PASSAGE ▸
Ford Motor Co. will drastically overhaul its business in Europe, where it didn’t sell a single fully electric vehicle last year, vowing to go almost completely electric by the end of the decade.
One of the first steps in the transformation announced Wednesday will be to plow $1 billion (U.S.) into a German assembly plant that will start making an all-electric model in two years. By mid-2026, Ford will offer plug-in hybrid or fully electric models across its entire lineup.
By 2030, Ford’s passenger-vehicle range will be all-electric — one of the more demanding road maps among Europe’s major incumbent carmakers. Only its smaller but strategically important commercial-vehicle business will sell some vans and trucks that lack a plug by then.
“Consumers increasingly want us to go electric,” Ford Europe president Stuart Rowley said in an interview. “Our customers are very focused on sustainability and they want the brands and companies they work with to go on this journey with them.”

PROVIDED MATERIAL ▸
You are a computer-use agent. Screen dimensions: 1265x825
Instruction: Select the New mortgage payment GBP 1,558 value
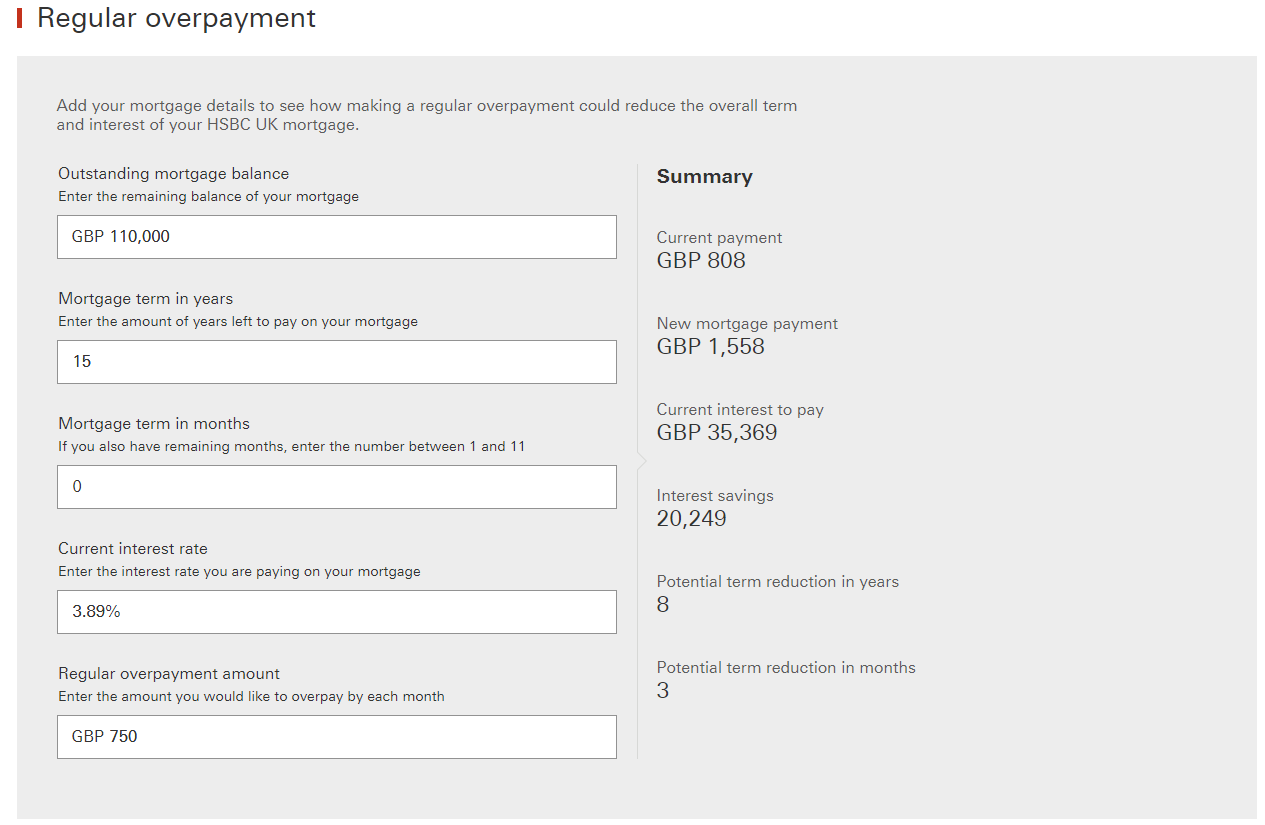pos(710,347)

REQUIRED WORK ▸
(1) In the article on Ford's electric shift in Europe, what reason does Ford Europe president Stuart Rowley give for the company going electric? Answer in one to three sentences.
(2) Write the next few paragraphs of the article on Ford's electric shift in Europe, continuing after its final sentence.

SOLVED PROBLEMS ▸
(1) Rowley says consumers increasingly want Ford to go electric. Its customers are very focused on sustainability, and they want the brands and companies they work with to go on this journey with them.

(2)
As ambitious as Ford’s plan is, it has less to lose in Europe after having substantially scaled back in the region. The company has taken more than $1 billion of structural costs out of local operations the last two years, closing five factories, selling another and eliminating more than 10,000 jobs. It fell behind Toyota and Fiat Chrysler to rank ninth in passengervehicle sales last year, according to the European Automobile Manufacturers’ Association.
Chief executive officer Jim Farley is trying to turn the page on his predecessor Jim Hackett’s tenure that focused on restructuring by putting Ford more on the offensive.
Farley announced plans this month to almost double the automaker’s EV budget to $22 billion through the middle of this decade just after General Motors Co. said it aims to sell only zero-emission models by 2035.
“We continue to be encouraged by a higher sense of urgency and focus, especially with respect to electrification where Ford seems to be trying to catch up to other automakers’ goals,” Joe Spak, an analyst at RBC Capital Markets, said in a note to clients.
Ford shares were little changed shortly after the start of regular trading in New York. The stock has surged more than 30 per cent this year, driven by optimism about its EV efforts.
Ford’s investment in Cologne, Germany, will modernize a 90year-old plant that is one of the largest manufacturing complexes in Europe. The automaker will share more details in the coming months on its plans for the facility, which currently assembles Fiesta small cars. Ford will continue production of that model in parallel with a new EV for some time before eventually going all-electric.
Europe became the epicentre of EV adoption last year, with carmakers selling more fully electric and plug-in hybrid vehicles there than in China for the first time.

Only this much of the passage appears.